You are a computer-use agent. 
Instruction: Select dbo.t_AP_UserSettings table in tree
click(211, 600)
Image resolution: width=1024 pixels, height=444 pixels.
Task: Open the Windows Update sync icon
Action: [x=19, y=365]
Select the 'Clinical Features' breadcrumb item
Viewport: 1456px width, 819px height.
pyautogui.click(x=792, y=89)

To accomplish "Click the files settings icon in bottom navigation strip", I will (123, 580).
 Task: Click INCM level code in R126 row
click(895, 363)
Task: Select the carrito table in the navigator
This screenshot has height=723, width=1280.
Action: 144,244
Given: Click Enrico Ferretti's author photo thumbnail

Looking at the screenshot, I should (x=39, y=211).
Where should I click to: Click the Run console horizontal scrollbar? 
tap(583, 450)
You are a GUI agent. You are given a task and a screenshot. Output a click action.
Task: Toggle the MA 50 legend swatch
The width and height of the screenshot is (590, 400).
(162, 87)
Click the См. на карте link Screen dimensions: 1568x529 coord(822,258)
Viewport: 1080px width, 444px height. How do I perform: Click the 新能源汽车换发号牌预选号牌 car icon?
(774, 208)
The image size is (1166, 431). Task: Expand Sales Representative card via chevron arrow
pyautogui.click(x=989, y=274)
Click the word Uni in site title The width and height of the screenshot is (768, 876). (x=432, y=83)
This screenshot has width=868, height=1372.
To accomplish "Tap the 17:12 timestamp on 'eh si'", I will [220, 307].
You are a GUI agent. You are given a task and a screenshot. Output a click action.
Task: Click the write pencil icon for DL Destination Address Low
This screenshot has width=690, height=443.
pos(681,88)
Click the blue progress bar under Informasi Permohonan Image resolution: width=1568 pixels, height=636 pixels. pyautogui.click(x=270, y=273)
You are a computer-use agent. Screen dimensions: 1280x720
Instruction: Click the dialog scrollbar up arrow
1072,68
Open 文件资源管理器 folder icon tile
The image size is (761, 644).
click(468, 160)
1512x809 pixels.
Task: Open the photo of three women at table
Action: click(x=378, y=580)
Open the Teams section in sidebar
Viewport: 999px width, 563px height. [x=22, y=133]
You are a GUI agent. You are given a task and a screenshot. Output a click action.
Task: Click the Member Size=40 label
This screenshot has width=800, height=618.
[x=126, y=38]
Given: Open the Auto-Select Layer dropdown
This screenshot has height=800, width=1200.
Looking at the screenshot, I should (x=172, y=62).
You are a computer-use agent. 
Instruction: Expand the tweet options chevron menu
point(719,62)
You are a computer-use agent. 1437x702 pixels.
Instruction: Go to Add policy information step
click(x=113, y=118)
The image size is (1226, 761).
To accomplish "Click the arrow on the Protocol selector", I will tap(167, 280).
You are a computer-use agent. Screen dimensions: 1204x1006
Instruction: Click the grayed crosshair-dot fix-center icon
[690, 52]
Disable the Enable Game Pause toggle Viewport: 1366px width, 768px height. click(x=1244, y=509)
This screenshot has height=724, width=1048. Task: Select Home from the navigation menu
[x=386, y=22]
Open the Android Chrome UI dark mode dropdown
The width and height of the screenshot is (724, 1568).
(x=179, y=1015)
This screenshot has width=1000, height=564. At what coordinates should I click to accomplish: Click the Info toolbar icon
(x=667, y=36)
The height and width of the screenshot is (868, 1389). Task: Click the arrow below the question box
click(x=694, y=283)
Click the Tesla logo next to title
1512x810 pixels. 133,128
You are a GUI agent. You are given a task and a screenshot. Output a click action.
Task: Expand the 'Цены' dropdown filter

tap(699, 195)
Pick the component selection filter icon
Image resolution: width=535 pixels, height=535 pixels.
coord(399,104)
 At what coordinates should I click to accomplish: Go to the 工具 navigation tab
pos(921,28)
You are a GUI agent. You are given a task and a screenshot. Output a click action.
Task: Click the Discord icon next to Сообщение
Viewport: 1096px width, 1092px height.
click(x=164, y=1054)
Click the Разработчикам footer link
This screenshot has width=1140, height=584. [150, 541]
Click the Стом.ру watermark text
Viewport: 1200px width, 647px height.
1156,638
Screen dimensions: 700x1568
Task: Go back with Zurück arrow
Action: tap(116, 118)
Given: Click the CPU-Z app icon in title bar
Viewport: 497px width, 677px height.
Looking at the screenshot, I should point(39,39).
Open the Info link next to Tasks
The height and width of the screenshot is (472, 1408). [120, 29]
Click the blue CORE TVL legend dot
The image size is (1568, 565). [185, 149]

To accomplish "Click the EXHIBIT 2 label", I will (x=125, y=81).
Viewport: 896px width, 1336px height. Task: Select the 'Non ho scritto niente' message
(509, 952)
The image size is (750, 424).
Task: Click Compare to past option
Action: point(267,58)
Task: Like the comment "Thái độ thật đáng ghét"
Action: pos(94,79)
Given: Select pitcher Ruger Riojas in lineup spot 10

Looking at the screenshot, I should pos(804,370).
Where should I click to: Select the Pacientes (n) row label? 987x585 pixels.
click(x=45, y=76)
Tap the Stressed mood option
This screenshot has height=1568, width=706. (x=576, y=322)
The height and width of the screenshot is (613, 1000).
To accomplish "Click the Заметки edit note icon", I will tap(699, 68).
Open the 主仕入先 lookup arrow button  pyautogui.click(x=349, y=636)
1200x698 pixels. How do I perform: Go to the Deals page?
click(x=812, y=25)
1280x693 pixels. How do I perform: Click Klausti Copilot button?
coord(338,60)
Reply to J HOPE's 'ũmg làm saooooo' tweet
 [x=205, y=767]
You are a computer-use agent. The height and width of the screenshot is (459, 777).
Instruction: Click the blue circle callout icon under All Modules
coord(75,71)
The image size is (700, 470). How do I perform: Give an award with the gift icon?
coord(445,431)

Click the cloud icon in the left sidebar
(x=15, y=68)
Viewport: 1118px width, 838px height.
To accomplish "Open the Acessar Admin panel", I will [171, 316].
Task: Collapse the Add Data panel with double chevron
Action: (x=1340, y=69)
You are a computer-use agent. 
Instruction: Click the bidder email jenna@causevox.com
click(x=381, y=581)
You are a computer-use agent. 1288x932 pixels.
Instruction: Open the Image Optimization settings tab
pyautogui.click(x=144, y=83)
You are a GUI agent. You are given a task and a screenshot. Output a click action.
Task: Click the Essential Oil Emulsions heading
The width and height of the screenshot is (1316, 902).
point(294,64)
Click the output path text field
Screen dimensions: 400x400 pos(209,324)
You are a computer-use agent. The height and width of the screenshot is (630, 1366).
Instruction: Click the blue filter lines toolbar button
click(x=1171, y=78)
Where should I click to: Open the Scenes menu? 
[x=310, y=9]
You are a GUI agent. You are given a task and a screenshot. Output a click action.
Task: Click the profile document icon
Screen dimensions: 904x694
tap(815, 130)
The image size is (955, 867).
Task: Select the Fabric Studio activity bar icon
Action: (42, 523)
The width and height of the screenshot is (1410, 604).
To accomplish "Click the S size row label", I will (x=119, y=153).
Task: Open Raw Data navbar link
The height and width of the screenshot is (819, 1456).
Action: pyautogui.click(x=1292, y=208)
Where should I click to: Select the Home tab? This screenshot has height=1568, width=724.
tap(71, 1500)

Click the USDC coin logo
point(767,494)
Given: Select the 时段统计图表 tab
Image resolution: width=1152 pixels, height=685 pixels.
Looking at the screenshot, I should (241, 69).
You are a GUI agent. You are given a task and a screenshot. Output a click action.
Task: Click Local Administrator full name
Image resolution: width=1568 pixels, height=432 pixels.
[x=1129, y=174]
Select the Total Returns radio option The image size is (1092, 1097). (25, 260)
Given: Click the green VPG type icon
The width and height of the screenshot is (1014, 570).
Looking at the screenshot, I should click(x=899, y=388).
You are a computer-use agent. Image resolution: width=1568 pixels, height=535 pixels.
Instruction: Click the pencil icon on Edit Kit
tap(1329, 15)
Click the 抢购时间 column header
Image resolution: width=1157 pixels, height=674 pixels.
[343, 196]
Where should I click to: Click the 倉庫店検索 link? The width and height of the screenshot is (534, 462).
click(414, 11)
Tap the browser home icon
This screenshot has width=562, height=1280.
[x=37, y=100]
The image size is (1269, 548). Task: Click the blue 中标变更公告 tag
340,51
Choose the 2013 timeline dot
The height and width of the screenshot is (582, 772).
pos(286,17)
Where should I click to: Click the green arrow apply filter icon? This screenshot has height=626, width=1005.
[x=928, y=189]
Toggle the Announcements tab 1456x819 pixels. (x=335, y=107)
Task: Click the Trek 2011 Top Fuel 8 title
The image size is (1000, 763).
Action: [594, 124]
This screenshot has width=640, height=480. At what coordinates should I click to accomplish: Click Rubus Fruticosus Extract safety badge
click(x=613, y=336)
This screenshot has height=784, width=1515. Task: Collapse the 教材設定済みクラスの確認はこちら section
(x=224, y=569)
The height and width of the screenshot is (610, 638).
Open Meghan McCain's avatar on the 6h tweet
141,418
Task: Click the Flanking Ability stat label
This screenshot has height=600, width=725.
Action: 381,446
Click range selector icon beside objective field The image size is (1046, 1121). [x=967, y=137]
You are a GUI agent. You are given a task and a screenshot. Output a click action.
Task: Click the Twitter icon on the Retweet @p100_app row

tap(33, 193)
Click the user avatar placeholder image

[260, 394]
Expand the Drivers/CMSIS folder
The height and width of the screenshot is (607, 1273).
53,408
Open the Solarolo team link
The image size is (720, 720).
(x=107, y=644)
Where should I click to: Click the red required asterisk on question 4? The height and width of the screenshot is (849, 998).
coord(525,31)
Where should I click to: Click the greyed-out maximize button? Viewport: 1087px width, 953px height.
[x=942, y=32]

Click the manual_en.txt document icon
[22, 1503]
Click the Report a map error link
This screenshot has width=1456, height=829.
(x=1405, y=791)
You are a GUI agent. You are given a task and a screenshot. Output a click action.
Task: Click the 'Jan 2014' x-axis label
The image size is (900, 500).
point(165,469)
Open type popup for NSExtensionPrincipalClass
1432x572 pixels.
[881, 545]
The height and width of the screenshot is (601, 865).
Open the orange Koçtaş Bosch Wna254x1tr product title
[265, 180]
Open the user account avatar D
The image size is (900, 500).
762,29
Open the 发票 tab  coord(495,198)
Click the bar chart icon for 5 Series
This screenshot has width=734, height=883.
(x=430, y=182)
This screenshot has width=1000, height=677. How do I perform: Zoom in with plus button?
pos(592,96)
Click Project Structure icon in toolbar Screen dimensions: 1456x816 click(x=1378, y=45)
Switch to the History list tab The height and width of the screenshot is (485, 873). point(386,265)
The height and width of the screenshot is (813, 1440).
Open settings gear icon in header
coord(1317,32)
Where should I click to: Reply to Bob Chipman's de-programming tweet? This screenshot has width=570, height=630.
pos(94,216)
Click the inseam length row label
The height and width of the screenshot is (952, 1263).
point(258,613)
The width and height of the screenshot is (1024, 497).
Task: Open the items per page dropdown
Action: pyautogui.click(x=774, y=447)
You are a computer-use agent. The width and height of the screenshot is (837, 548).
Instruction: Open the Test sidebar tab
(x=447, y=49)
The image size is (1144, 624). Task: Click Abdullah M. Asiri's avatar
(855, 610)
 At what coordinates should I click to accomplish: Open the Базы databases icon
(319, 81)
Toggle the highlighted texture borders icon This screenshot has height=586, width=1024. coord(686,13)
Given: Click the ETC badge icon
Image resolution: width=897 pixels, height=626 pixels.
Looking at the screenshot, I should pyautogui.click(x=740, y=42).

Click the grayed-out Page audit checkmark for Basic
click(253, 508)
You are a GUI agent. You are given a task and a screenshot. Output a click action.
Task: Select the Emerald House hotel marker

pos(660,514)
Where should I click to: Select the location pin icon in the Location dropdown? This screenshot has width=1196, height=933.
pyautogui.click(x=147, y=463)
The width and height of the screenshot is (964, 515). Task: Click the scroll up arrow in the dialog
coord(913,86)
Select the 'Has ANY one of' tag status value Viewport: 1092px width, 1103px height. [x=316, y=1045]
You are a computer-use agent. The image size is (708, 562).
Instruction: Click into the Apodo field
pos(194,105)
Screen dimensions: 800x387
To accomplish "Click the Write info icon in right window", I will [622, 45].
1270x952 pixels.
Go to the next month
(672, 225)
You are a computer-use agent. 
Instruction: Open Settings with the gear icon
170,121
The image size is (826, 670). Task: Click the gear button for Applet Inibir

» **What is expected**: Check each line of the listing above for the string "type" and return those that contain it.

» **Written solution**:
Given: Click the green VPG type icon
Open type popup for NSExtensionPrincipalClass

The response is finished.